● Exercise objective
Starting with the line that contains "Given: Choose the" and going on through the last line of the records, return those lines unchanged, both ends included, and nothing else.

● Entries provided
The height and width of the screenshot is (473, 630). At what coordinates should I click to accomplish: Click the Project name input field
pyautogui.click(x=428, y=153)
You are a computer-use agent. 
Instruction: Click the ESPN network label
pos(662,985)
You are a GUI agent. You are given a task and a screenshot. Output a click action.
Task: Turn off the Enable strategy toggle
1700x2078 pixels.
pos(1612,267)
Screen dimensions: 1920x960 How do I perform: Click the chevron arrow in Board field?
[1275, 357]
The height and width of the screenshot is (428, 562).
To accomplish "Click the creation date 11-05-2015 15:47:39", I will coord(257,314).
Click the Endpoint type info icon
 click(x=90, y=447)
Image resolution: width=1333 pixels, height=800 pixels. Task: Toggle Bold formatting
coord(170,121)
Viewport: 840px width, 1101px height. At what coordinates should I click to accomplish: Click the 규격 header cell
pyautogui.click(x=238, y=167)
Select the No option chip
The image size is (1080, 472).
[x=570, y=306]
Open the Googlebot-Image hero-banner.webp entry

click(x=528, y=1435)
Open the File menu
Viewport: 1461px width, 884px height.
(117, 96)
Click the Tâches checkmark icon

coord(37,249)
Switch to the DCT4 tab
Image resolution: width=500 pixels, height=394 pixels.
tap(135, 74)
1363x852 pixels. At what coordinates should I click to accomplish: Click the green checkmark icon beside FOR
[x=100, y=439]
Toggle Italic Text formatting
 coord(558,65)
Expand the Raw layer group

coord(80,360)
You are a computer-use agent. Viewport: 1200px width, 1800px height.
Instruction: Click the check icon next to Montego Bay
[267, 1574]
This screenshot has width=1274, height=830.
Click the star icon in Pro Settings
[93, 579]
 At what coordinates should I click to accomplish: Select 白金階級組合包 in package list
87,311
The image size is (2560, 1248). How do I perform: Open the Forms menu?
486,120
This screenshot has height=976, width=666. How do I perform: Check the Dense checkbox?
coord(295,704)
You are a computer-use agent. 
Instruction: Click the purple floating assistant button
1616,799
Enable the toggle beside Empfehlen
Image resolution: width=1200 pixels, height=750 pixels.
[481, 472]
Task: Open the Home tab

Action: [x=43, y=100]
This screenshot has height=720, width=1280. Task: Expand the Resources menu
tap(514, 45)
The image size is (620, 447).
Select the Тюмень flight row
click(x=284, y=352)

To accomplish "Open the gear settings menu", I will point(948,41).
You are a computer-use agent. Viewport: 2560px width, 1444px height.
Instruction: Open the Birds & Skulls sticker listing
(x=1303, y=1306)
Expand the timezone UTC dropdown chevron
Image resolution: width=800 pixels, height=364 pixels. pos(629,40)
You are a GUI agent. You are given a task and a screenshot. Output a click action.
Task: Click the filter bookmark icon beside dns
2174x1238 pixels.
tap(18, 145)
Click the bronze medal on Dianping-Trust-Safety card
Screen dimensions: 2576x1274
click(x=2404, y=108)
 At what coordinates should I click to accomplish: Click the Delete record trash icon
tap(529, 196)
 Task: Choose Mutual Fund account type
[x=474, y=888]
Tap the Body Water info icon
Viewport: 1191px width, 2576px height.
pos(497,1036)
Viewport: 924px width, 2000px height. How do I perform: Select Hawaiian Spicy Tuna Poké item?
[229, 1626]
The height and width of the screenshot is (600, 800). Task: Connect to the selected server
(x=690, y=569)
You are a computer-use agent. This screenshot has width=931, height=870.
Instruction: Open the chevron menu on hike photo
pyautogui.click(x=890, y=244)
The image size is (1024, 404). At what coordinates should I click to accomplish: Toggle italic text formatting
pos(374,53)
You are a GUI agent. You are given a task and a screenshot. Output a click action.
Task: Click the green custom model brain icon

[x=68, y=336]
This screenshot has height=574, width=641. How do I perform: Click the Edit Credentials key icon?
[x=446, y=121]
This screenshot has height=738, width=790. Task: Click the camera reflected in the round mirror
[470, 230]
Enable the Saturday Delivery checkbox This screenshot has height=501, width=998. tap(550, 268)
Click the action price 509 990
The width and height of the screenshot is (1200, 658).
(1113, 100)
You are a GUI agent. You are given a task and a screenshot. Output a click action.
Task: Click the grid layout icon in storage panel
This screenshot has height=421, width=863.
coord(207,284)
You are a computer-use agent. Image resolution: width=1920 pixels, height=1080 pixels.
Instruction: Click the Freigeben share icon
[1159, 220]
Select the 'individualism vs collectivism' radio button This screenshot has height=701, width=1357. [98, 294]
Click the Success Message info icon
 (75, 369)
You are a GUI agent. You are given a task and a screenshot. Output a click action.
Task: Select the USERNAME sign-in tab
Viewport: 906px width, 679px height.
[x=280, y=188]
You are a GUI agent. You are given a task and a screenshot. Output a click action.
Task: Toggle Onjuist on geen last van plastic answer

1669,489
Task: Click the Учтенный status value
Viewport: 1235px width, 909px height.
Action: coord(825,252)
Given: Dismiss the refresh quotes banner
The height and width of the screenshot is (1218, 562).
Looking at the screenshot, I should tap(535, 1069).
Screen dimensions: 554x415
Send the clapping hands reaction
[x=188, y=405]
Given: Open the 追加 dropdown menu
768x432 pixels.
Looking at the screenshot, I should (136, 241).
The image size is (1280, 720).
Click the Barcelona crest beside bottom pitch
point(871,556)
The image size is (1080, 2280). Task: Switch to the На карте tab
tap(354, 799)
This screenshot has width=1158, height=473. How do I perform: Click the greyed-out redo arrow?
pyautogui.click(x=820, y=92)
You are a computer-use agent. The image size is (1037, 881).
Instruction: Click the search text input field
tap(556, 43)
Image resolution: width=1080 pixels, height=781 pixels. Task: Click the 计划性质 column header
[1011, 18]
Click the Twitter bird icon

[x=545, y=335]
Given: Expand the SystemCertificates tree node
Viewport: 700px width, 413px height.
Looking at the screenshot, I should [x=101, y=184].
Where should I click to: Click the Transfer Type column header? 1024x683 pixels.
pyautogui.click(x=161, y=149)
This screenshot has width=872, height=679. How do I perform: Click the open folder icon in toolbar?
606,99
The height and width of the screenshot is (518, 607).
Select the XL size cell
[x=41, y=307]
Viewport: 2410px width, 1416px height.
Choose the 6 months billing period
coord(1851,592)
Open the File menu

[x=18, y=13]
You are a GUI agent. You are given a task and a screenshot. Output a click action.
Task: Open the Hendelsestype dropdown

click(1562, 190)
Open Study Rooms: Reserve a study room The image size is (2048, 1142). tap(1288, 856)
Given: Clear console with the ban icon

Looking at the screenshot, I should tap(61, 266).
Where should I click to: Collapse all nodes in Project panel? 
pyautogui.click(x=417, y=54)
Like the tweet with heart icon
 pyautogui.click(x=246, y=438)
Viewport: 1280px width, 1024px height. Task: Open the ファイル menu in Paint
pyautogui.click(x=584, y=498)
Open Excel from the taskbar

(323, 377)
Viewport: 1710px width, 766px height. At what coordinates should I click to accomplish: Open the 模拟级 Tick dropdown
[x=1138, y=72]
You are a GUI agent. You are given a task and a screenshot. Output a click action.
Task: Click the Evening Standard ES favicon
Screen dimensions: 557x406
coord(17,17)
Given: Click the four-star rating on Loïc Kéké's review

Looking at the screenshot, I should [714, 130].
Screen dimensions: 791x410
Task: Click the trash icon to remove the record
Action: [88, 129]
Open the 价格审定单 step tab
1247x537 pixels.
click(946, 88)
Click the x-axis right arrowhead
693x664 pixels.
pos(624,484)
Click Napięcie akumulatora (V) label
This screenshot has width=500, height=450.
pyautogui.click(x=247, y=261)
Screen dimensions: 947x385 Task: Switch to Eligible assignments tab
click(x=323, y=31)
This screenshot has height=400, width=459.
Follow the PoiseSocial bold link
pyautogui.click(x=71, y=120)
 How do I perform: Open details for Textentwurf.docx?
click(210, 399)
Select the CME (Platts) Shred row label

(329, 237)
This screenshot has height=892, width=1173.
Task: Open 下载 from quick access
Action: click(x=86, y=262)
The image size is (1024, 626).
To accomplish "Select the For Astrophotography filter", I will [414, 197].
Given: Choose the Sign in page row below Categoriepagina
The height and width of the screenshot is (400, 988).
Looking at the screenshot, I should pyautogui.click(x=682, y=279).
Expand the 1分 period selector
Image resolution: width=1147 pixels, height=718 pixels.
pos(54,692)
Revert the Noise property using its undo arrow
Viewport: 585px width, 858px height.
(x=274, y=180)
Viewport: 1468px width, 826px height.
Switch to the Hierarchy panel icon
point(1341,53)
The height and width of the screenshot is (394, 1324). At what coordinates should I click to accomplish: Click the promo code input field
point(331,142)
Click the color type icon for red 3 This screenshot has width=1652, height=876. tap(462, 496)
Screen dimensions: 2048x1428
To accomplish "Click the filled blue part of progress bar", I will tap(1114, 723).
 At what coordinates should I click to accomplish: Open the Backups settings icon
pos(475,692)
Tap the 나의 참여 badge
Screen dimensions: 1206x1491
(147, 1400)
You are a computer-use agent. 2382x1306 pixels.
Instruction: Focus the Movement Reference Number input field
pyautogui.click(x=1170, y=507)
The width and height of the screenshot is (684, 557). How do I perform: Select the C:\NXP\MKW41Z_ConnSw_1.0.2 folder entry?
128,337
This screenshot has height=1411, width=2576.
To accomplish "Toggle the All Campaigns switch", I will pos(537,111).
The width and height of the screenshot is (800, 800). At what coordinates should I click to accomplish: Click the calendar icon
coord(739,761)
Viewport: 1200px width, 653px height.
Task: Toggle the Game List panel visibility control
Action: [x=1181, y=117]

● Solution for this problem
Given: Choose the Sign in page row below Categoriepagina
The height and width of the screenshot is (400, 988).
Looking at the screenshot, I should pyautogui.click(x=682, y=279).
Expand the 1分 period selector
Image resolution: width=1147 pixels, height=718 pixels.
pos(54,692)
Revert the Noise property using its undo arrow
Viewport: 585px width, 858px height.
(x=274, y=180)
Viewport: 1468px width, 826px height.
Switch to the Hierarchy panel icon
point(1341,53)
The height and width of the screenshot is (394, 1324). At what coordinates should I click to accomplish: Click the promo code input field
point(331,142)
Click the color type icon for red 3 This screenshot has width=1652, height=876. tap(462, 496)
Screen dimensions: 2048x1428
To accomplish "Click the filled blue part of progress bar", I will tap(1114, 723).
 At what coordinates should I click to accomplish: Open the Backups settings icon
pos(475,692)
Tap the 나의 참여 badge
Screen dimensions: 1206x1491
(147, 1400)
You are a computer-use agent. 2382x1306 pixels.
Instruction: Focus the Movement Reference Number input field
pyautogui.click(x=1170, y=507)
The width and height of the screenshot is (684, 557). How do I perform: Select the C:\NXP\MKW41Z_ConnSw_1.0.2 folder entry?
128,337
This screenshot has height=1411, width=2576.
To accomplish "Toggle the All Campaigns switch", I will pos(537,111).
The width and height of the screenshot is (800, 800). At what coordinates should I click to accomplish: Click the calendar icon
coord(739,761)
Viewport: 1200px width, 653px height.
Task: Toggle the Game List panel visibility control
Action: [x=1181, y=117]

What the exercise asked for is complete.